Published in Book Reviews, Book Reviews, Issue 2 (March/April 2022), Reviews, Volume 30

Michael Smith
The O’Brien Press
ISBN 9781788492324

Reviewed by James Bartlett

James Bartlett is a writer and journalist.

A couple of years ago, horror mini-series The Terror shone a light on a Banbridge-born sailor who was reported to be the last man alive on the most infamous journey in Arctic history—the ‘lost’ 1845 expedition led by Sir John Franklin. Audiences saw that when the two ships, HMS Erebus and HMS Terror, became stuck and the crews had to winter on the ice, it wasn’t immediately a disaster. There were plenty of rations and endless duties and, while months of sunless skies might be challenging, it was almost expected and quite possible to survive.

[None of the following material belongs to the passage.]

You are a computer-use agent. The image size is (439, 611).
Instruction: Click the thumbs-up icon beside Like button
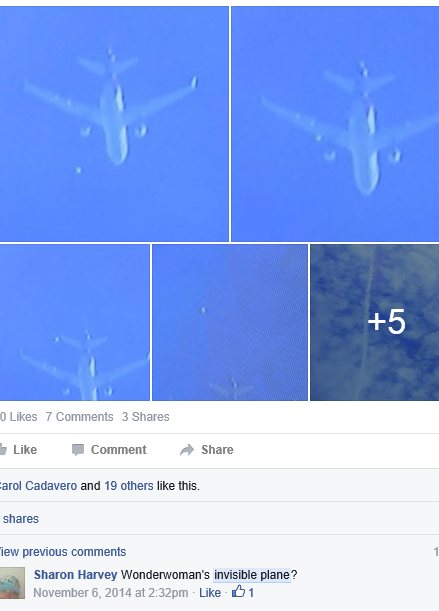(x=3, y=450)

After all, theirs was a nearly pre-ordained path to imperial glory, even if they all knew that death was always on board with them, too. But then things started to go wrong, and Francis Crozier, captain of the Terror, had to take control of a group of men who began to feel that God had abandoned them to their fate. The cast of The Terror included Belfast-born Ciaran Hinds, Armagh’s John Lynch and Ronan Raftery from Dublin, while Crozier was played by Jared Harris, son of legendary Limerick-born actor Richard.

The real Francis Rawdon Moira Crozier was born in 1796 as the eleventh of thirteen children, and he signed up as a ship’s boy at the tender age of just thirteen. After rising through the ranks, he joined Franklin’s Royal Navy attempt to discover the legendary Northwest Passage, and disappeared alongside his 128 fellow officers and crew.  

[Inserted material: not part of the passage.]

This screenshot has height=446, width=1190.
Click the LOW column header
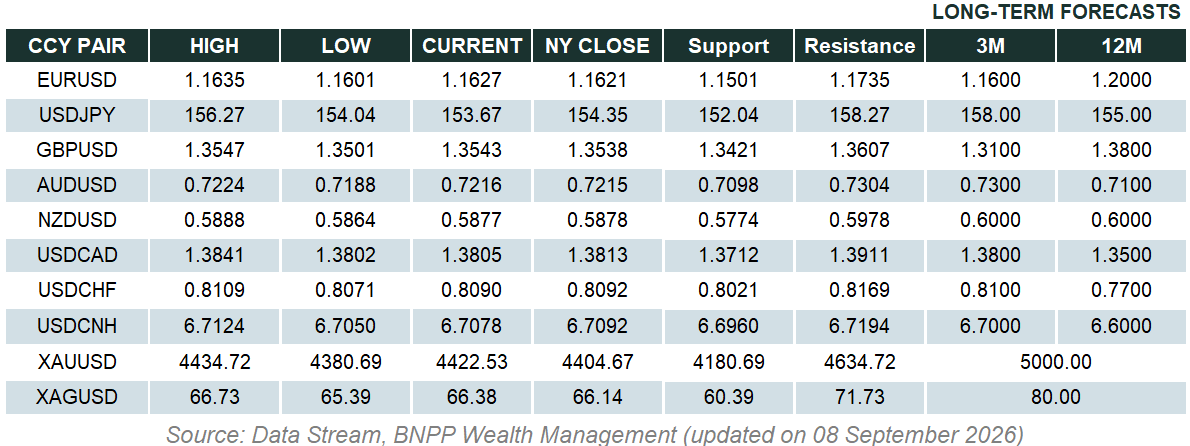coord(345,46)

In this updated biography, author Michael Smith explores the many years of exploration and achievement in which Crozier played a part; while it’s not necessarily a compelling page-turner, it’s still interesting, especially if you are a fan of tales from this golden era of exploration. The book also makes a strong case that Crozier, despite living the maritime dream of the age, was largely sidelined, at least in terms of knighthoods, best-selling memories and public glory. Much admired by officers and crew alike, he was a rather shy man who struggled when at home on half-pay and would often hit the bottle hard. Though from a comfortable family, he was perhaps more from the wrong country than from the wrong class, though his lack of flair in an age of ‘argonauts’ might have played a part.

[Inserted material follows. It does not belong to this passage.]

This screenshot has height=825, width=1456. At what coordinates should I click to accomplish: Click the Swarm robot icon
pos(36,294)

Before his infamous last journey, Crozier had already been part of six expeditions to the Arctic and Antarctic, and had unsuccessfully attempted the Northwest Passage twice, in 1821 and 1824. Even earlier, in 1814, he met the last mutineers from the HMS Bounty on Pitcairn Island, and sailed round the Cape of Good Hope in 1818. He was elected a fellow of the Royal Astronomical Society and Royal Society thanks to his expertise in astronomical and magnetic studies, and, in a foreshadowing of what happened later, he joined a search party looking for twelve lost British whaling ships in 1835. He also knew the Terror already, having been appointed its captain in 1839, when he was second-in-command to James Clark Ross on a four-year voyage to the Antarctic.

The Terror mini-series may have portrayed his romantic life rather simplistically, but here his—rejected—love for Sophy Cracroft is chronicled in more depth, as is the exhausting work that she and Lady Jane Franklin did after the 1845 expedition was considered lost. There was no solid news until 1859, when a rescue mission co-funded by the Admiralty and Lady Franklin (and led by Dundalk-born explorer Leopold McClintock) returned with a note dated 1848.

Cracroft’s tireless letter-writing, lobbying and moral support for the unstoppable Lady Franklin doubtless contributed to the fact that she never married, something that Smith reveals to have been predicted by a clairvoyant during a séance arranged as a desperate attempt to contact the missing men. It’s hard to believe, but search parties were dispatched for another 30 years, yet even when well-preserved bodies of some of the early victims were found in the 1980s events remained up for debate.

Pleasingly and frequently illustrated with photographs, articles and maps, Smith’s book also touches on the discovery in the last few years of the elusive Erebus and Terror, which were standing upright as if just waiting to be found. He also writes about the possible fate of Crozier, from Inuit native reports to near-myths of years of survival on the ice, and while later explorers did find various crew relics—one of which was a silver fork belonging to Crozier—the whole misadventure ended up mired in the sensational suspicion of cannibalism.

Crozier’s bones are forever lost in the snow and ice, but this book will hopefully and deservedly place him alongside the more-celebrated compatriots of his age. Smith notes that Crozier’s name lives on in geographic features in Norway, the Arctic, the Antarctic, and even as a crater on the moon, while back in his native Banbridge there’s a statue, complete with four polar bears, celebrating their long-lost son. Smith also tantalises his readers about what might be in the two frozen hulks resting under the waves, and especially what might be retrieved from Crozier’s writing desk on the Terror: could there be a (last?) letter to his long-time love? It’s a warm thought to end the story of a brave and adventurous man who knew much cold and loneliness.